*** Opening of TEXT SECTION ***
[MR neurography for lesion localization in the peripheral nervous system. Why, when and how?]

M Pham
Der Nervenarzt 2014, 85 (2): 221-35; quiz 236-7
Peripheral neuropathies are frequent disorders which are often challenging in the diagnostic work-up. Diagnostic difficulties first and foremost arise with regard to lesion localization and the precise definition of spatial lesion patterns. Magnetic resonance (MR) neurography as a diagnostic imaging tool directly visualizes nerve lesions thereby facilitating lesion localization not only in traumatic nerve lesions but also in the large and heterogeneous group of intrinsic, spontaneously occurring non-focal neuropathies. The major diagnostic sign for lesion detection and localization is the T2 lesion which can be evaluated with high spatial resolution at the anatomical level of nerve fascicles. Lesion detection at the fascicular level by MR neurography advances the diagnostic work-up in the peripheral nervous system (PNS), because fascicular and partial nerve lesions of spontaneously occurring intrinsic neuropathies and polyneuropathies present a classical diagnostic pitfall for traditional localization by means of physical findings and electrophysiology. With the appropriate techniques and strategies MR neurography can now cover large anatomical areas of the PNS in a single examination session.
*** Close of TEXT SECTION ***
*** Opening of SUPPLIED RECORDS ***
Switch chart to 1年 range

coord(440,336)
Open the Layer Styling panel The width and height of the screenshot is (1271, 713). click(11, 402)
*** Close of SUPPLIED RECORDS ***
*** Opening of SUPPLIED RECORDS ***
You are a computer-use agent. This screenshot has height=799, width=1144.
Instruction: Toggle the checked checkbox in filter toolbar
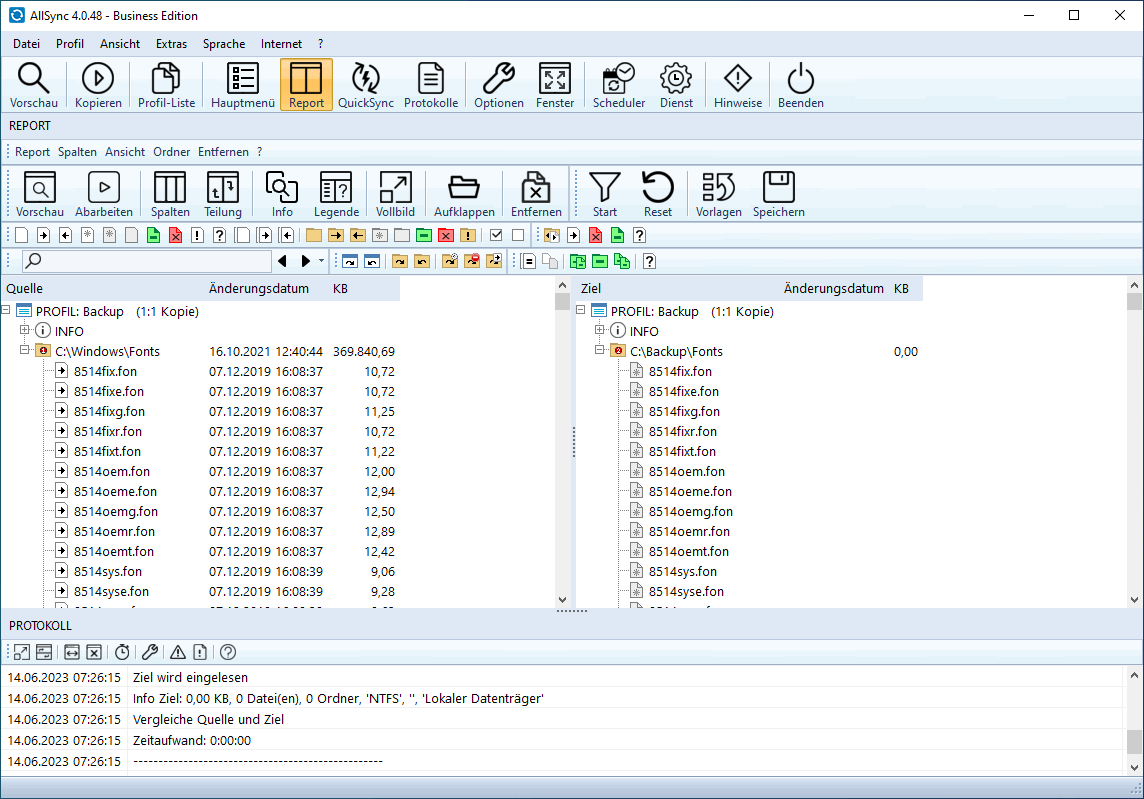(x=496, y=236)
*** Close of SUPPLIED RECORDS ***
▶ **EXERCISE**
Please list the question words that appear in the bracketed title of the MR neurography abstract.

▶ **ANSWER SECTION**
Why, when, how